From this print of Emelia Elizabeth it is seen that Ludwig von Siegen worked in additive and deductive methods simultaneously. He used mostly roulettes and some drypoint additively and made corrections and lightened areas with burnishers and scrapers deductively. But the most interesting feature of this print is that it does contain some of the characteristic rows of dots that can only be made by a chisel-like tool with a serrated blade. This print is the first to be known to use the mezzotint method although there was no name for it at the time.

After producing a number of well executed portraits of nobility, von Siegen resumed a military career in 1644. From 1644 to 1654 no prints exist to suggest that he shared his new process with other artists. In 1654 new prints appeared by Ludwig showing his new technique.

Around this time Ludwig von Siegen may have met Prince Rupert the nephew of Charles I of England.
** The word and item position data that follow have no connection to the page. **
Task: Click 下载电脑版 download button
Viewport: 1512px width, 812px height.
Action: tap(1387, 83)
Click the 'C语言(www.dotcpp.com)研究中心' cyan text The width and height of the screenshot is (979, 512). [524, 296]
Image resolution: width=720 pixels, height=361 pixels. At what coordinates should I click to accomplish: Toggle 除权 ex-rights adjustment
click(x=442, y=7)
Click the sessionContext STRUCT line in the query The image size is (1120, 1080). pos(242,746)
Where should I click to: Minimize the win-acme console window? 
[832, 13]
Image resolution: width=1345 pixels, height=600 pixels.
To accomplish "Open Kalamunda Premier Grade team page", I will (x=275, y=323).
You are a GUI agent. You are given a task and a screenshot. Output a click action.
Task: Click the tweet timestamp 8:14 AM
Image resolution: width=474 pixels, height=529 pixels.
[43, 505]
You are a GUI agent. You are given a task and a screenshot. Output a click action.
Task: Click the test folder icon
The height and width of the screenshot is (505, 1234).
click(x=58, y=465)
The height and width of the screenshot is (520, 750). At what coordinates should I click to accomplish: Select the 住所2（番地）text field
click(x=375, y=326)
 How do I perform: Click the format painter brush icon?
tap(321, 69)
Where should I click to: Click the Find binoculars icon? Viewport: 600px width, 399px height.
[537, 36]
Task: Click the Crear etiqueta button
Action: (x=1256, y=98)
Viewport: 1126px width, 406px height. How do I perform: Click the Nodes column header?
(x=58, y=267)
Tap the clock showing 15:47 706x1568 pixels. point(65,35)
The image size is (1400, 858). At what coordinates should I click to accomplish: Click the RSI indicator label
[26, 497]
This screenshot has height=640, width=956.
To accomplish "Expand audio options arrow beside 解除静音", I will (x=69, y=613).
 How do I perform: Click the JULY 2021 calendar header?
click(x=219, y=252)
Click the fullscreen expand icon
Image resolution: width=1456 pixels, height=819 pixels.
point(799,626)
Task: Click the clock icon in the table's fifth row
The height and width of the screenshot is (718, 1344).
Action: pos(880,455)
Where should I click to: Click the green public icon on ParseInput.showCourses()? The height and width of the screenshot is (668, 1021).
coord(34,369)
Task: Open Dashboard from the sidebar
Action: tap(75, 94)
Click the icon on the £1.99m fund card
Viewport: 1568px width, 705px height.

There has always been a debate over whether von Siegen and Prince Rupert ever met. Many historians believe that Prince Rupert was far to the south and east of Brussels around 1654. But there is a bit of evidence toward a meeting if the description of the discovery of mezzotint in John Evelyn’s papers at Christ Church College in Oxford is to be believed. In it Prince Rupert states that a soldier in Germany showed him with his own hands the new technique. He thought of it while noticing one morning the texture that the moisture had created on the barrel of his gun and devised a way to reproduce it on copper to exceed all other methods of engraving.

There are other possibilities to account for a meeting between Ludwig and Prince Rupert. Prince Rupert visited Emperor Ferdinand III in Vienna in 1654, and von Siegen produced his portrait of Emperor Ferdinand III in that same year and may have presented it at court. Other evidences are von Siegen engraved a portrait of Prince Rupert’s mother, Elizabeth of Bohemia and both knew the Prince’s Cousin William VI. In 1655 Prince Rupert visited William VI in Hesse-Kassel and would surely have seen von Siegen’s prints there.